* [Article]:
Under current offshore oil and gas rights, South Africa reserves 10% for the state during the exploration phase. If a commercial discovery is declared and a production right applied for, the state has an option to “back-in” and pays its participating interest share of costs on a go-forward basis. A further 10% must be divested to a Broad-Based Black Economic Empowerment (BBBEE) company at market rate, either in the exploration or production phase, again on a paying percentage share basis. The 2013 Bill is, thus far, unclear on the level of government take but indications contained in the explanatory memorandum suggest a potentially significant hike. Further changes in the 2013 Bill appear to include the applicability of the BBBEE Codes and the Section 100 Charter applying to the upstream sector. There is currently no binding charter relating to the petroleum sector, although the upstream sector is mentioned in the Petroleum and Liquid Fuels Charter (not a section 100 charter). In other industry sectors, the BBBEE divestment obligation is much higher than the 9% mentioned in the Petroleum and Liquid Fuels Charter as applicable to the upstream sector. However, there is acknowledgement of the high capital risk associated with the upstream sector – particularly during exploration and development – and the sums involved are huge. If the intention is that the oil and gas industry will have to comply with and adhere to the Mining Charter, then that 9% divestment obligation could rapidly become a 26% divestment.


On the fiscal side of the equation, South Africa currently looks attractive. Oil and Gas fiscal legislation is contained in Schedule 10 to the Income Tax Act 58 of 1962 and provides for corporate taxation of 28% for oil and gas companies, generous capital uplifts through the exploration phase and uplifts on development and production phases. In all, the current total “government take” makes South Africa attractive enough in the competition for investment capital for many of the world’s major and super-major oil and gas companies to want to invest. There is separate royalty legislation, being the Mineral and Petroleum Resources Royalty Act 28 of 2008, where a royalty is payable on production with a current cap at 5%.


The danger of the 2013 Bill is that its provisions are vague and so potentially dilutive to investors that many will re-model their project economics. Many of the most attractive hydrocarbon prospects in the South African offshore basin are technically very challenging and will require immense capital expenditure. It could well be 10-15 years before any successful development is brought to production and costs can begin to be recovered. There is a risk here that such strident changes to legislation before there is a proven hydrocarbon basin in South Africa, is simply premature. It is recognition of this point which illustrates most glaringly the need to develop a separate legal framework for the hydrocarbons industry.

The broad thrust of the changes set out in the 2013 Bill looks like a classic case of resource nationalism. The state has developed mineral resources policy to maximise the revenue and social change potential that a successful and thriving minerals and hydrocarbons sector could produce. Both PASA and the DMR learned very quickly from other mature hydrocarbon provinces around the globe that the oil and gas licencing regime needed to adapt. South Africa is headed towards a form of hydrocarbon licensing model used in many other jurisdictions where the state’s share of the upside of a project will be much greater.

* [Tasks for this exercise]:
1. Reproduce the part of the article on South African oil and gas licensing that opens with the words containing "On the fiscal" and closes with "current cap at 5%.".
2. According to the article on South African oil and gas licensing, what rate of corporate taxation does Schedule 10 to the Income Tax Act provide for oil and gas companies?

* [Excerpted records]:
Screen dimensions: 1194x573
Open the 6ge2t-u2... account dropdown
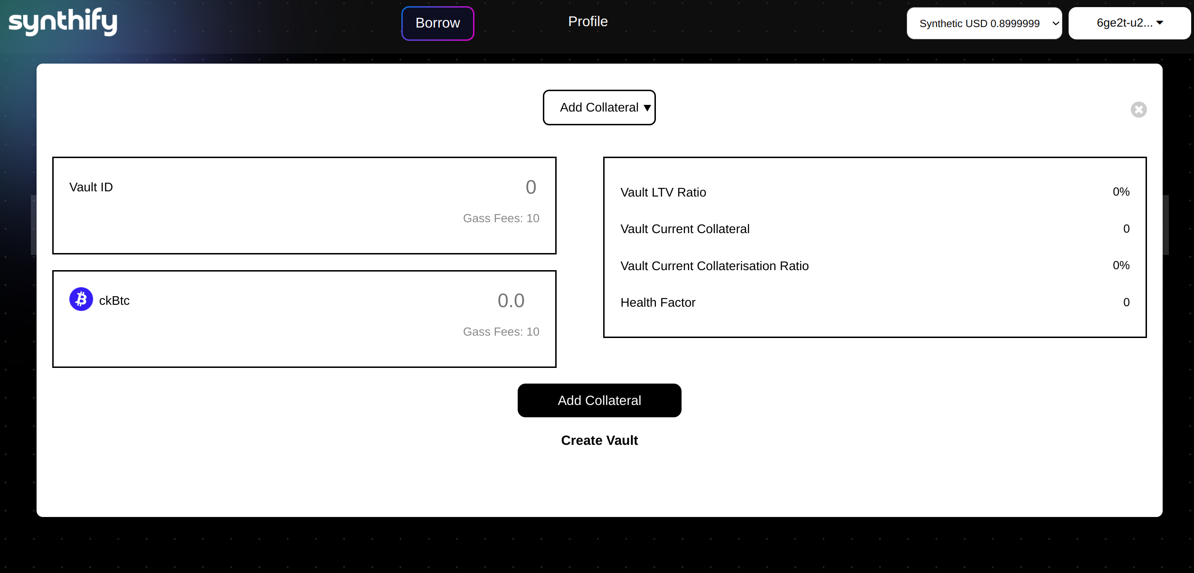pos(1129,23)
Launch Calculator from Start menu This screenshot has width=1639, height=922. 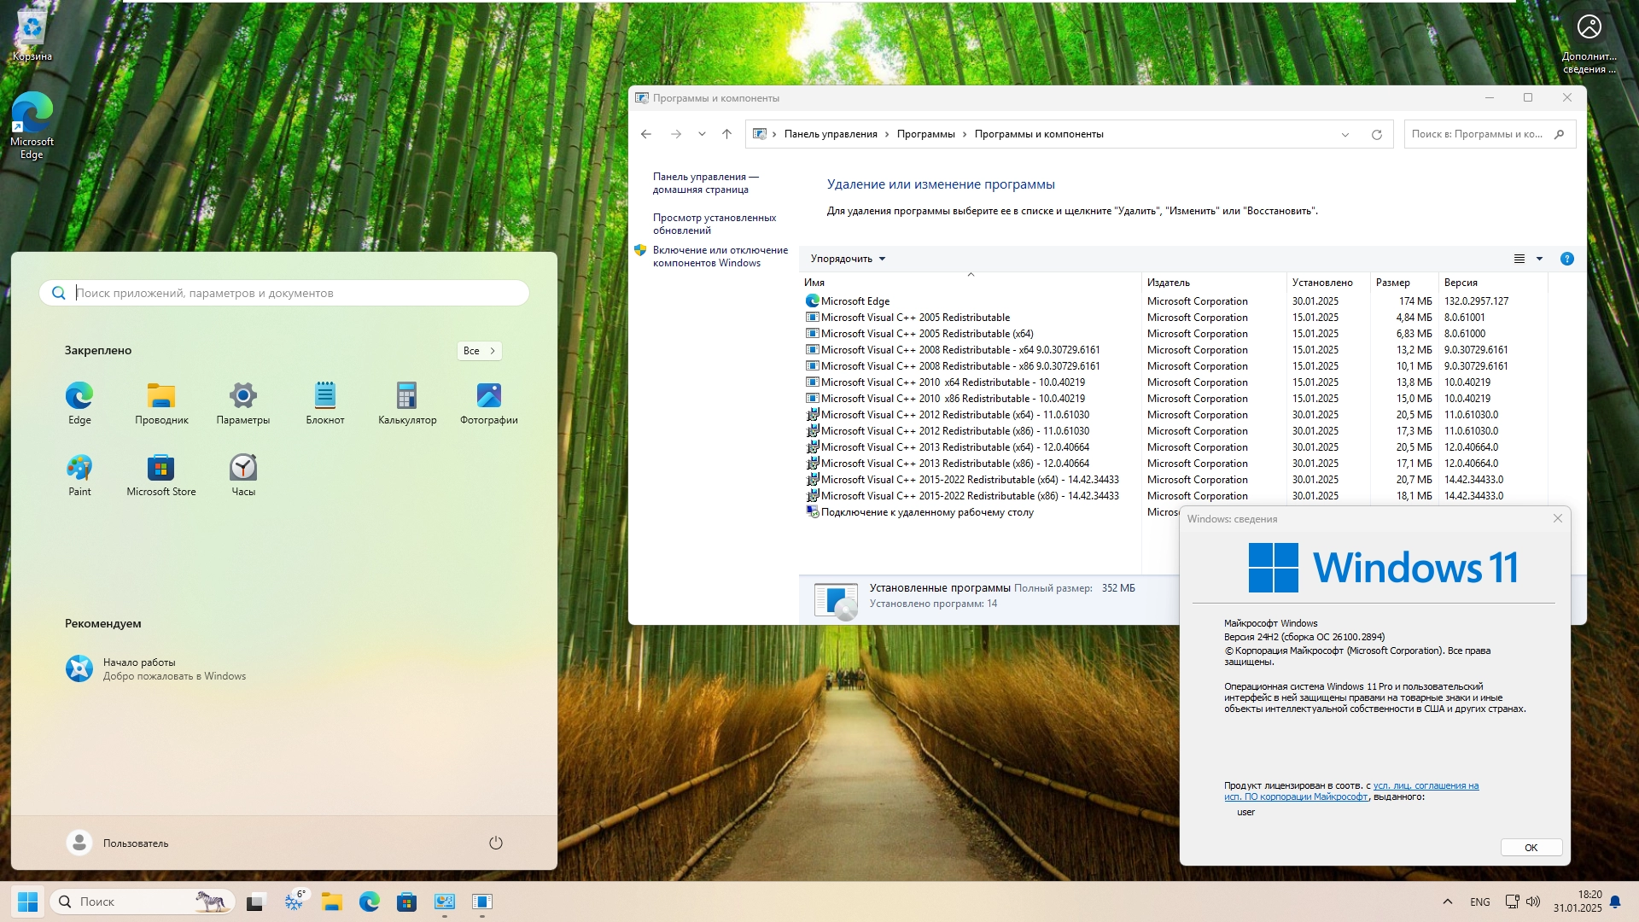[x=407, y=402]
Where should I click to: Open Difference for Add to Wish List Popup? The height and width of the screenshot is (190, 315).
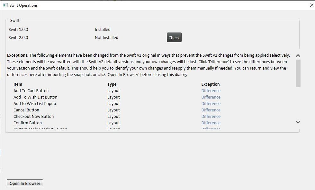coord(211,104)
--
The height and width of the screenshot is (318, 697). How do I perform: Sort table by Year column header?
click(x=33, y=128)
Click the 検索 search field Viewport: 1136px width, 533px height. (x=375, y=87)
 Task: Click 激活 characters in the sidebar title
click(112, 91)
* * *
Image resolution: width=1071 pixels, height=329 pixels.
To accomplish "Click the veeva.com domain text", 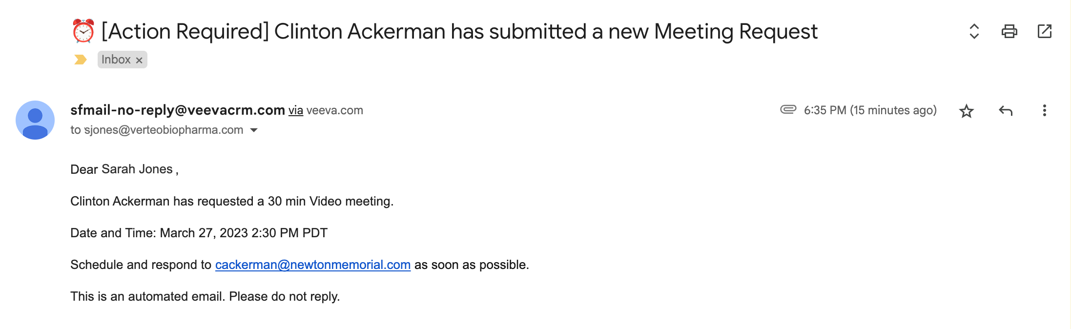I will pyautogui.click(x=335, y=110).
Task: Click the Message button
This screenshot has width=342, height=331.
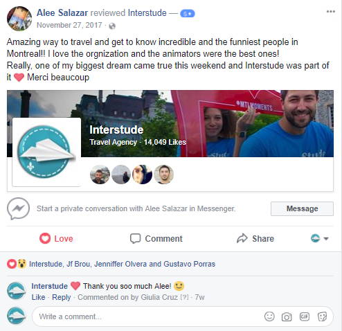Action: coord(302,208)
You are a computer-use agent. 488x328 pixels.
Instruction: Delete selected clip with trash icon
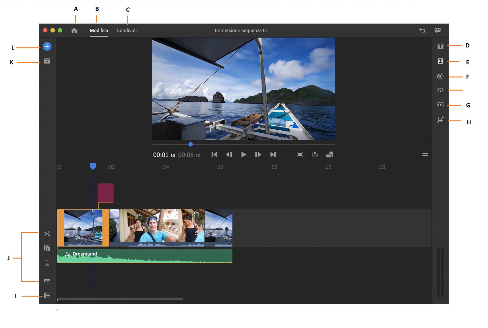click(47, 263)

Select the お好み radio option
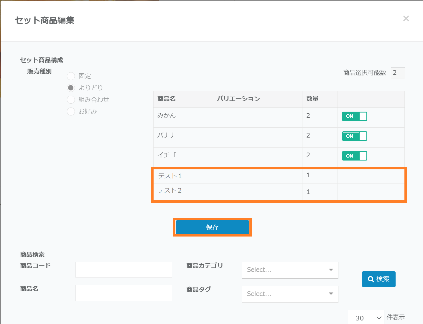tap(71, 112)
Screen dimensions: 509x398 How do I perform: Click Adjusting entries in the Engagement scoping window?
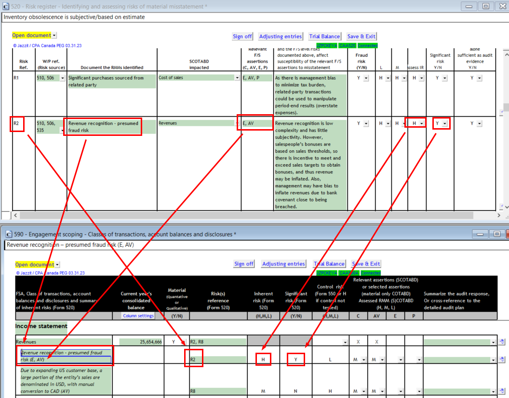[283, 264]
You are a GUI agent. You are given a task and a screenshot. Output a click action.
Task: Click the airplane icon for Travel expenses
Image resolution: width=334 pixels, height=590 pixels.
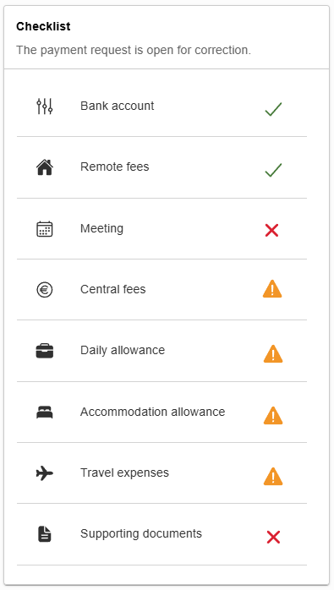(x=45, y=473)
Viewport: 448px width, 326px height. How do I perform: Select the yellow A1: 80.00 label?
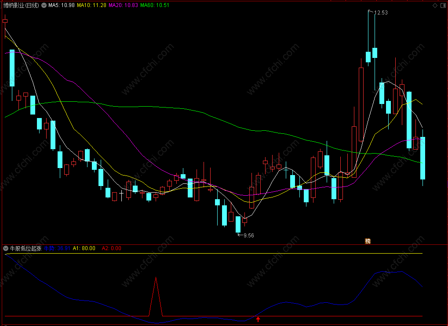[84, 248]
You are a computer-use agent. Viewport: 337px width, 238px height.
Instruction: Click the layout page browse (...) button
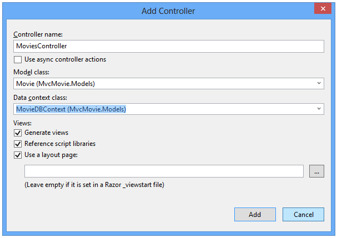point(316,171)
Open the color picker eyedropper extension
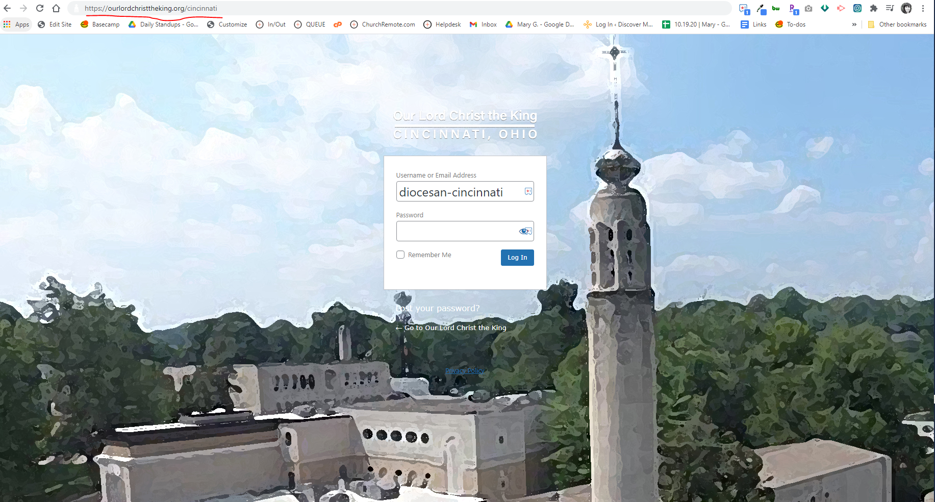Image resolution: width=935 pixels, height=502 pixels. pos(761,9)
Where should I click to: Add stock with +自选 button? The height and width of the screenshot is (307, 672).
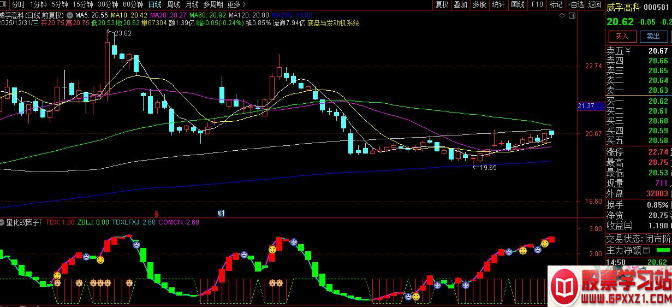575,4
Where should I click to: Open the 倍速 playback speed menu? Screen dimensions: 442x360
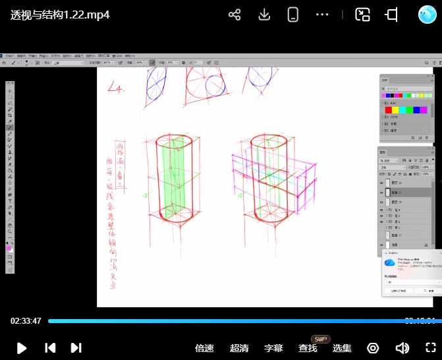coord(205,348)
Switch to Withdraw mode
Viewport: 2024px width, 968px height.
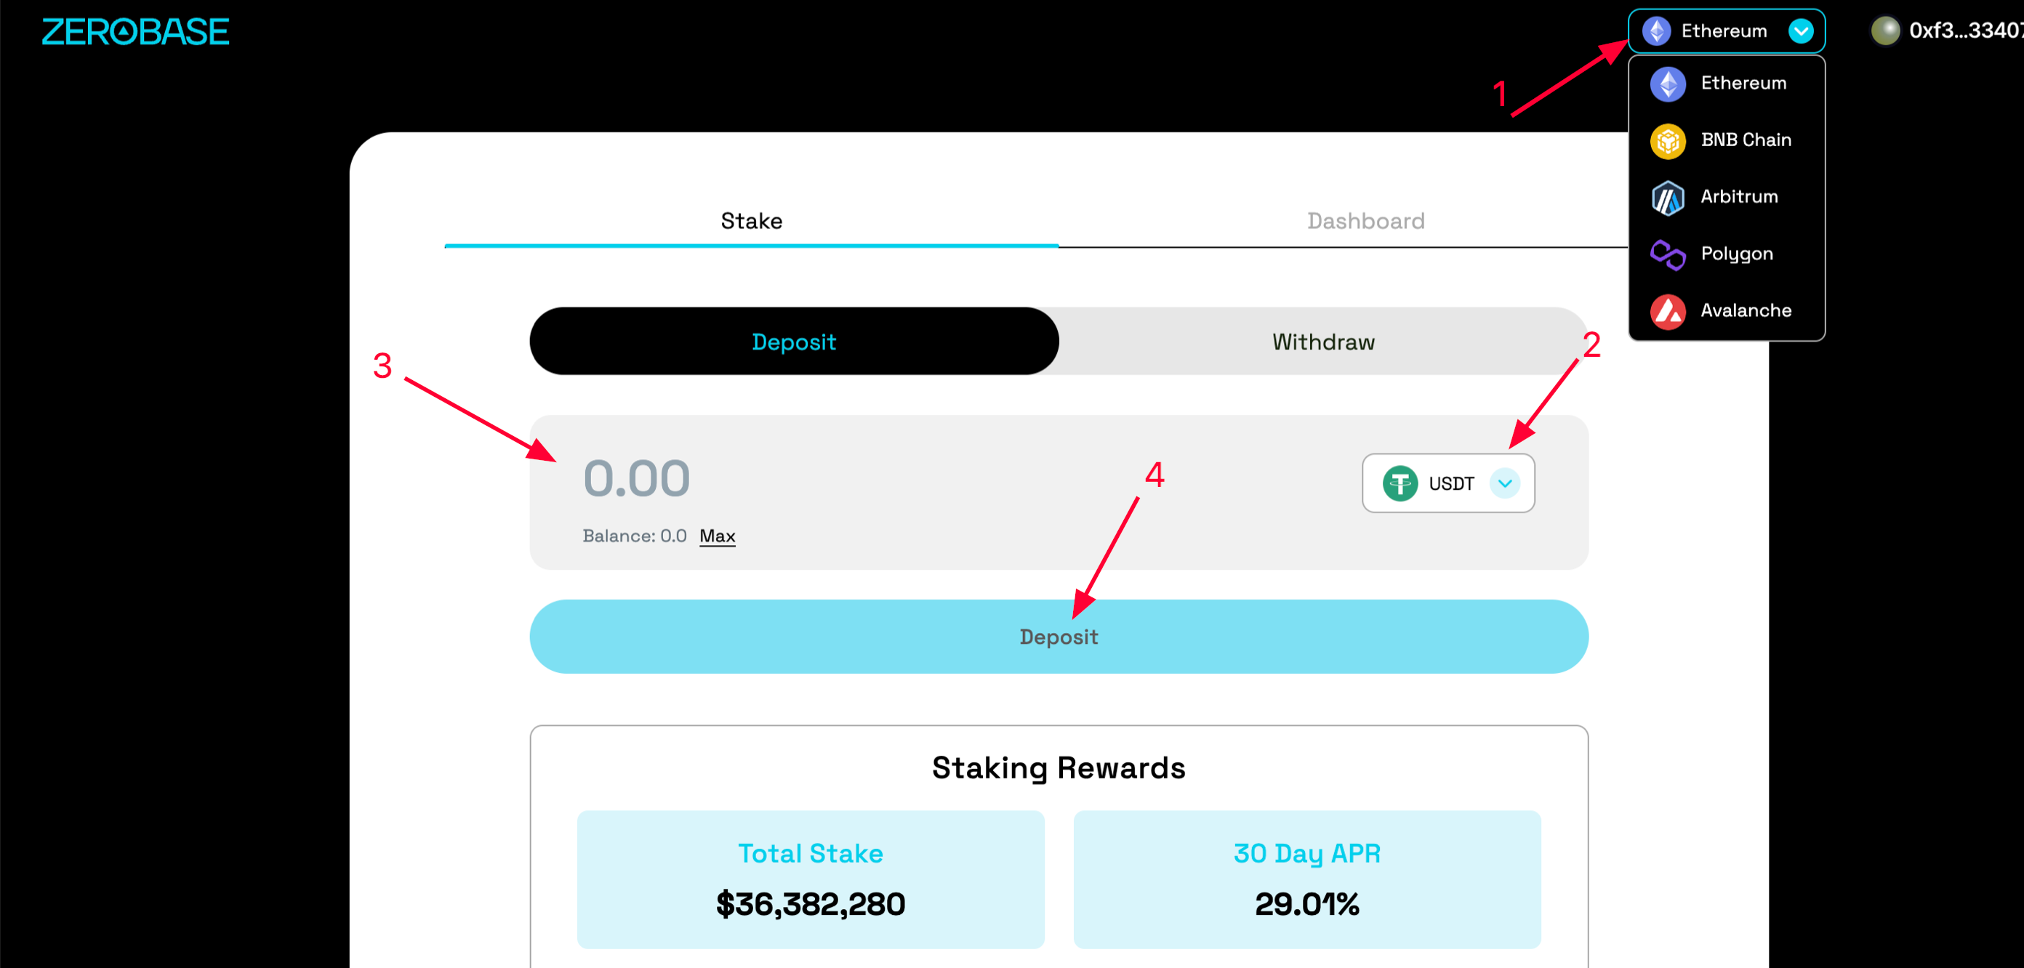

* [Solutions by task]:
1.
On the fiscal side of the equation, South Africa currently looks attractive. Oil and Gas fiscal legislation is contained in Schedule 10 to the Income Tax Act 58 of 1962 and provides for corporate taxation of 28% for oil and gas companies, generous capital uplifts through the exploration phase and uplifts on development and production phases. In all, the current total “government take” makes South Africa attractive enough in the competition for investment capital for many of the world’s major and super-major oil and gas companies to want to invest. There is separate royalty legislation, being the Mineral and Petroleum Resources Royalty Act 28 of 2008, where a royalty is payable on production with a current cap at 5%.

2. 28%